When I was an undergrad, I took a Constitutional Interpretation class taught by Walter Murphy. For a guest lecture, Professor Murphy brought in Associate Justice Antonin Scalia, who had only joined the Supreme Court a couple of years earlier, to talk about originalism, his legal theory. Being taught by a Supreme Court Justice was, of course, a special occasion. Even more so by virtue of it being Scalia, who was already famous (or infamous) and controversial. And, to top it off, Justice Scalia would take questions from the class after his lecture.
To a liberal like me, the opportunity to ask Scalia a question was too good to pass up. And I knew exactly what I wanted to ask about. I spent a little time doing research so I could formulate the question well. In the end, I asked something like “The Constitution never mentions corporations or talks about giving the rights of persons to non-persons. Yet, the court ruled in Santa Clara County v. Southern Pacific Railroad Co. (1886) that corporations have the rights of persons. Doesn’t this go against the original meaning of the text?”
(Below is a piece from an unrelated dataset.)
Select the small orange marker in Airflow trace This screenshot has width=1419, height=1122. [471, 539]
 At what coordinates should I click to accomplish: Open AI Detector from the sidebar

The Justice’s response was terse. I can’t claim to remember the exact wording, but it’s stuck with me as “That’s settled law. Move on.”
While I thought the “settled law” response was a little arbitrary, in a nation that values stare decisis and precedents, it makes sense. The question, of course, is how you decide that something is “settled law” and, therefore, should not be tampered with; or, in contrast, that a precedent so violates the original meaning of the Constitution that it must be overturned.
In the end, I’m sure that Antonin Scalia – who criticized the opinion in Atkins v. Virgina for “rest[ing] so obviously upon nothing but the personal views of its members” – believed that he kept his political and legal beliefs separate. But the conclusions he reached about whether precedents were “settled law” or not appeared to coincide quite closely with his political views.